How it feels to be graduating from college
by Vett Vandiver
People won't stop asking. So I can't stop thinking about it. And of course had to write about it.
"How does it feel to be graduating?!" Most people ask with a huge genuine smile on their face (probably thinking back to their personal graduation experience). And then others have a Joker smile, like they know something about the real world that we don't find out until we walk across the stage at graduation.
I'm currently feeling more emotions than they have names for. What do you call [anxious for life after graduation + grateful that I never have to register for classes again + already missing my friends + curious about other Starbucks locations off-campus + already freaking out about my next next step]? Exactly...not in the dictionary, nor on Google (I tried).
Tech has been the white and gold-laced bubble I've lived in and fallen in love with over the past four years. It's perfect for those who appreciate it.
Besides the actual campus, I will miss the feeling of unity that everyone on campus creates just by being Tech students. That feeling that "we're all in this together," and "we'll all get out eventually." That feeling of sending an email at 3:30am, but feeling completely normal because we get a response five minutes later from someone else having a similar night. That feeling of craving Waffle House on a Wednesday night after chapter and it being socially acceptable to have a second dinner. That feeling of accomplishment when we somehow submit an assignment on time after a week full of meetings, lacking in sleep, and pouring over with coffee.
I'm going to miss that feeling.
As we all go off to graduate, some of the things that were not only acceptable in college (but encouraged and expected) will no longer be normal. People will text the GroupMe less often and gatherings that used to just require a walk down the street will now require a plane ticket, a security check, and a flight. Maintaining friendships will take actual effort because once we graduate, we will no longer share the same home, the same base. There will be no more "coming back to campus after break." Campus will no longer be our home, but a home that once was ours...
And that frightens me the most.
Before you stop reading and start crying, hold the Kleenex! Graduation is a magnificent and thrilling moment in life that not everyone experiences. We've all worked so hard for our personal goals and future dreams. I've fallen in love with the dreams of my best friends just as much as I've fallen in love with mine. I get so excited hearing the extremely diverse future plans of my friends with all different majors. People are going to California, New York, South America, China, and some are staying here in Atlanta like me. People are getting engaged, getting married, having children, buying houses, and some are not even thinking of the previously mentioned (like me).
Yes, these four years have been absolutely and insanely fantastic. But think of our known plans and unknown plans, and believe that the best years are ahead of us.
This feeling of knowing that life goes on after graduation...there are more things to experience...even better things...that thrills me.
We're young. Elementary, middle, and high school - we did that. College...we've done that. Although our plans may not be drawn out and colored in...they will come together. We'll all end up where we're supposed to.

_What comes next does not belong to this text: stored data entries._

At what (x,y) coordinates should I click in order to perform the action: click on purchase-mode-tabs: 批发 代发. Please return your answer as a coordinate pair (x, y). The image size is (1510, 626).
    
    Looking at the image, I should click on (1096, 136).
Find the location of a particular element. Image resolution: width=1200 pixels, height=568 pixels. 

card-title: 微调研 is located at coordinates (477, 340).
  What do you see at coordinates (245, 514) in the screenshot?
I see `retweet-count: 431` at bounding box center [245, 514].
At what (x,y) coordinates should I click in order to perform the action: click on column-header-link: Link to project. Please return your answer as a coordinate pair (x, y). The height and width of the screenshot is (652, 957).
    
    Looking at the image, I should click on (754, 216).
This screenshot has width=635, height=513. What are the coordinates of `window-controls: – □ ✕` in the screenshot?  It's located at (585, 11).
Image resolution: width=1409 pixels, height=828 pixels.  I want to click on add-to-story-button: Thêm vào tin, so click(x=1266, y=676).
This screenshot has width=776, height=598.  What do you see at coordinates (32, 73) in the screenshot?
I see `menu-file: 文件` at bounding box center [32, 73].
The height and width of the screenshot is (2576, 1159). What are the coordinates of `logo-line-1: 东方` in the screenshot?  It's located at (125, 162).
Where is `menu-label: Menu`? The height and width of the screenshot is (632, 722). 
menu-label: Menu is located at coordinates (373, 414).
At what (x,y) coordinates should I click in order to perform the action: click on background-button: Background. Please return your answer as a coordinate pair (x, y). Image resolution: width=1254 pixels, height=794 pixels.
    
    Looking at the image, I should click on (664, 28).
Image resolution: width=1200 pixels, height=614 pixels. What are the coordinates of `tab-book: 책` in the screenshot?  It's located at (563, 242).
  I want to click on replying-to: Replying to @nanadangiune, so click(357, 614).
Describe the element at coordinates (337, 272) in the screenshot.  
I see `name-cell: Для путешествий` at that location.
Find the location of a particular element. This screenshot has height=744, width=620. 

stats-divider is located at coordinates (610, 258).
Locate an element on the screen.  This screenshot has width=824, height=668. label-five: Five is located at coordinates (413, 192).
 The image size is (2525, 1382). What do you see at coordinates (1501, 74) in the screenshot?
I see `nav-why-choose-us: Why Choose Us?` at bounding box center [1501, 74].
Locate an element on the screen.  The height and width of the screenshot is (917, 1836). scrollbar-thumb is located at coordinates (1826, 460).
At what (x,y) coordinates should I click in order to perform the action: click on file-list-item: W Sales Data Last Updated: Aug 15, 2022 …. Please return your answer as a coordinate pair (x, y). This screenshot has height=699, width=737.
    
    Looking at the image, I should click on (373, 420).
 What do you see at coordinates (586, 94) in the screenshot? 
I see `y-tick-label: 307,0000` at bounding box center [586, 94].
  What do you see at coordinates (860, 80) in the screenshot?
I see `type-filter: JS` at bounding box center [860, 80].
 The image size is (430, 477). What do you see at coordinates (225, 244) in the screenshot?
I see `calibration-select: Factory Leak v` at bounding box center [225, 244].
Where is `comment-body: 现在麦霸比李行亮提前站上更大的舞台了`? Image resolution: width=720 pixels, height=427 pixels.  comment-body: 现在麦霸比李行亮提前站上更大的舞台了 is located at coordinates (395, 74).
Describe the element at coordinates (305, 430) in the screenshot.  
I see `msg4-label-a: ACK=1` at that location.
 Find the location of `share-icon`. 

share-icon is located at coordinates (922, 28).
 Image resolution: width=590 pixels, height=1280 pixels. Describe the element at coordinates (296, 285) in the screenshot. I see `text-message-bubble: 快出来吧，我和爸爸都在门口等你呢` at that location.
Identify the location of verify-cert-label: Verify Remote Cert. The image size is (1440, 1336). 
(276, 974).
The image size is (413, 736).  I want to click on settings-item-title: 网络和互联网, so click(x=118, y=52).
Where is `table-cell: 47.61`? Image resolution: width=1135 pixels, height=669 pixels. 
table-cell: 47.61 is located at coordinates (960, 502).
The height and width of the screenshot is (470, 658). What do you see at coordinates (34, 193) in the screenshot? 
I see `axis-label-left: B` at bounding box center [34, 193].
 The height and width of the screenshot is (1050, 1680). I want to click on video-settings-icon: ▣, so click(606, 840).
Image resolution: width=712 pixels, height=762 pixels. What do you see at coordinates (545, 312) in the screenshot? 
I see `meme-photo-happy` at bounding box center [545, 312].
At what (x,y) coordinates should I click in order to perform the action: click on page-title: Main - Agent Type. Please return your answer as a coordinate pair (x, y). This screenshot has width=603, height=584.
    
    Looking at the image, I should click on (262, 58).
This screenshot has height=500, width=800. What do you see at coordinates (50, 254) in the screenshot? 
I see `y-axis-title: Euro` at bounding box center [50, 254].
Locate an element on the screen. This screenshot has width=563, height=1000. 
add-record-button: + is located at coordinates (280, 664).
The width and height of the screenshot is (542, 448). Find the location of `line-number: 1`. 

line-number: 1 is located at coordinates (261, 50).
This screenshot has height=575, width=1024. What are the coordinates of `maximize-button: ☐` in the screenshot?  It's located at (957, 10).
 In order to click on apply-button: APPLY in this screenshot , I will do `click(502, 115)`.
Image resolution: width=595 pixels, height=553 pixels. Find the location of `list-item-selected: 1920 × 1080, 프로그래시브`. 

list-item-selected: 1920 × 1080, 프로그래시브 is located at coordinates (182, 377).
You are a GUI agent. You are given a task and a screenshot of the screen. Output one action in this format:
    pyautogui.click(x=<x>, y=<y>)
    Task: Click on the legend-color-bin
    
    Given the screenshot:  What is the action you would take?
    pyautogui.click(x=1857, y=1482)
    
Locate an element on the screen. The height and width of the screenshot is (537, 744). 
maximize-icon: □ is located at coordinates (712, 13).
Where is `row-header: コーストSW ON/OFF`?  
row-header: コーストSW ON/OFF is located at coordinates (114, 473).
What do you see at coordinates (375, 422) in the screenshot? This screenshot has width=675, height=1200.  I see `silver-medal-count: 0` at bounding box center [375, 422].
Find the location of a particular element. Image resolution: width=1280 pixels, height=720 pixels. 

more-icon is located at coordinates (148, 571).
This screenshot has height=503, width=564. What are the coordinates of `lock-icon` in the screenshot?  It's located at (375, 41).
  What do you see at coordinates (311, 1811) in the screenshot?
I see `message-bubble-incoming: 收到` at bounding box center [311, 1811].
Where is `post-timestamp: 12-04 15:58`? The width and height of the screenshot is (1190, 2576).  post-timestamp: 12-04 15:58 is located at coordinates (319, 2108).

Some of the people who think they have it all figured out are often the most lost. And of course, not all who wander are lost. We applied to Tech with plans, dreams, hopes for opportunities, and determination. It only makes sense that we leave with the same mindset. I'm leaving Tech feeling accomplished, not just in the academic sense, but in the personal sense of accomplishment.
I'm a different person than the Vett who applied years ago. Yet, I feel like I'm the person I should be at this point in my life. And that makes me grateful.
We can feel however we want about graduating as long as we come to the realization that it's coming...it's here. This chapter of our lives has happened, and hopefully it's been incredibly monumental - full of ups and downs.
College has shown me that I can do anything, regardless of my original plans. I can create my own path, even if there are currently trees in the way. We can change our minds and our plans. It's the undying sense of possibility that makes the transitional periods of life so beautiful.
Every ending is another beginning. And we won't be able to completely enjoy the next chapter of life if we're still stuck on this one.
How does it feel to be graduating from college? For me, it's a feeling that only I understand because only I have my personal experiences that will make the close of this chapter so special and the perfect conglomeration of emotions. When the tears come down my face on graduation day (and I'm sure they will), they won't be tears of sadness nor of happiness. They'll be tears of realization that the past four years have really happened.
Congratulations, Class of 2013. We did it...we're doing it.
Vett is a fourth year senior graduating from Georgia Tech with a B.S. in Science, Technology, and Culture and minor in Spanish.